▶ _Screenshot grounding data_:
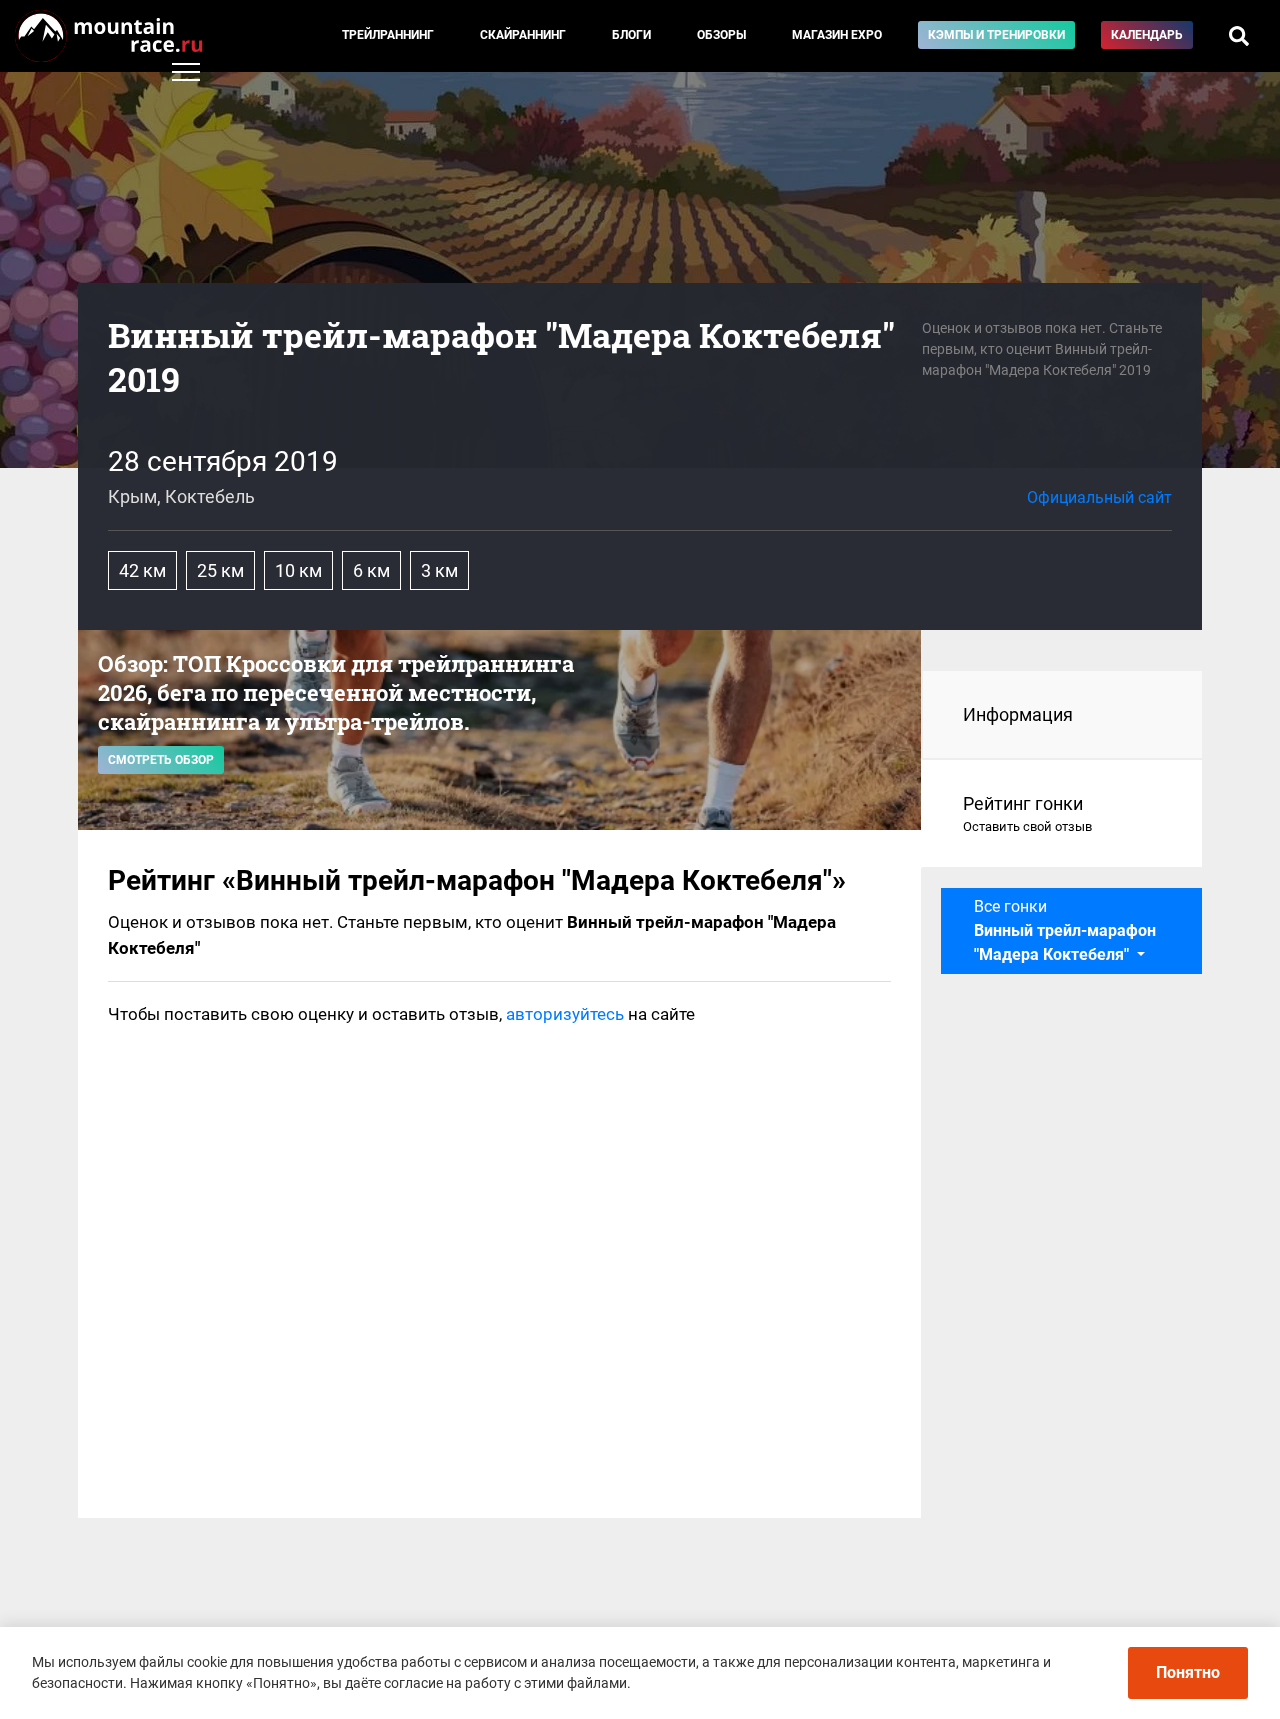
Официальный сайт (1099, 497)
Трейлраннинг (388, 35)
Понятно (1188, 1672)
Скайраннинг (523, 35)
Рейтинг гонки (1027, 813)
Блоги (631, 35)
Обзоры (721, 35)
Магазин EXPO (837, 35)
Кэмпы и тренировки (996, 35)
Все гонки (1065, 930)
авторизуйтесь (565, 1014)
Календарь (1147, 35)
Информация (1018, 714)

▶ _What the task asks_:
All of the records above should be written out exactly, with the pictures left out.

▶ _Output of the task_:
Официальный сайт (1099, 497)
Трейлраннинг (388, 35)
Понятно (1188, 1672)
Скайраннинг (523, 35)
Рейтинг гонки (1027, 813)
Блоги (631, 35)
Обзоры (721, 35)
Магазин EXPO (837, 35)
Кэмпы и тренировки (996, 35)
Все гонки (1065, 930)
авторизуйтесь (565, 1014)
Календарь (1147, 35)
Информация (1018, 714)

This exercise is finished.